(The task) Lines with the word "dropdown" in them must be copied from the records below.

------------------------------------------------

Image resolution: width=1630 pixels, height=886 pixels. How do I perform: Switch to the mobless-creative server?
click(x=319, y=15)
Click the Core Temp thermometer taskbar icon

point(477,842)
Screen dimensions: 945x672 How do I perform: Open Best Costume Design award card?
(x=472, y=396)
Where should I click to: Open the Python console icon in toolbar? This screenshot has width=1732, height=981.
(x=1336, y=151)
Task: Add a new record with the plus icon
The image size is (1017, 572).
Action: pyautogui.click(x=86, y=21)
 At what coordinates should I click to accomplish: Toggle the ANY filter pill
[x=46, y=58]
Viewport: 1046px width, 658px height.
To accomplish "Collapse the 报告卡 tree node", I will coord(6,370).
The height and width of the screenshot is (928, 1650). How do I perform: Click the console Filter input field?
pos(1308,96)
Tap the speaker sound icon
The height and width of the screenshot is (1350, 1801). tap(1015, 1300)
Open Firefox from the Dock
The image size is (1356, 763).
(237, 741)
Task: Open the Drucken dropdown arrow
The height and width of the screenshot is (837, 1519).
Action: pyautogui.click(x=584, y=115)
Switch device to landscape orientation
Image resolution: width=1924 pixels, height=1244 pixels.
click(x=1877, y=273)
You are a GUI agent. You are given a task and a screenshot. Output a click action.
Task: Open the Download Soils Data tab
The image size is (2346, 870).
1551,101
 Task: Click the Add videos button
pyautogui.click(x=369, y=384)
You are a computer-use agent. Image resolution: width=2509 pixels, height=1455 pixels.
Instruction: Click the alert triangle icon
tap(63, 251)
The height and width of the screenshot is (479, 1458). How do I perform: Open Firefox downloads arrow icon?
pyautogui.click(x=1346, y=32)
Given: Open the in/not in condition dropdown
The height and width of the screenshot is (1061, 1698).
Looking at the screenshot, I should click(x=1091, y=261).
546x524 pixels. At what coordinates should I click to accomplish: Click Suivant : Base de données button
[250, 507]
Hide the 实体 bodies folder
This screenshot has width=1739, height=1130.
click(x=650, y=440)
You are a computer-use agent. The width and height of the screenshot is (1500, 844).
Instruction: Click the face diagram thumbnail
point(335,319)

------------------------------------------------

(Response area)
Task: Open the Drucken dropdown arrow
Given: Open the in/not in condition dropdown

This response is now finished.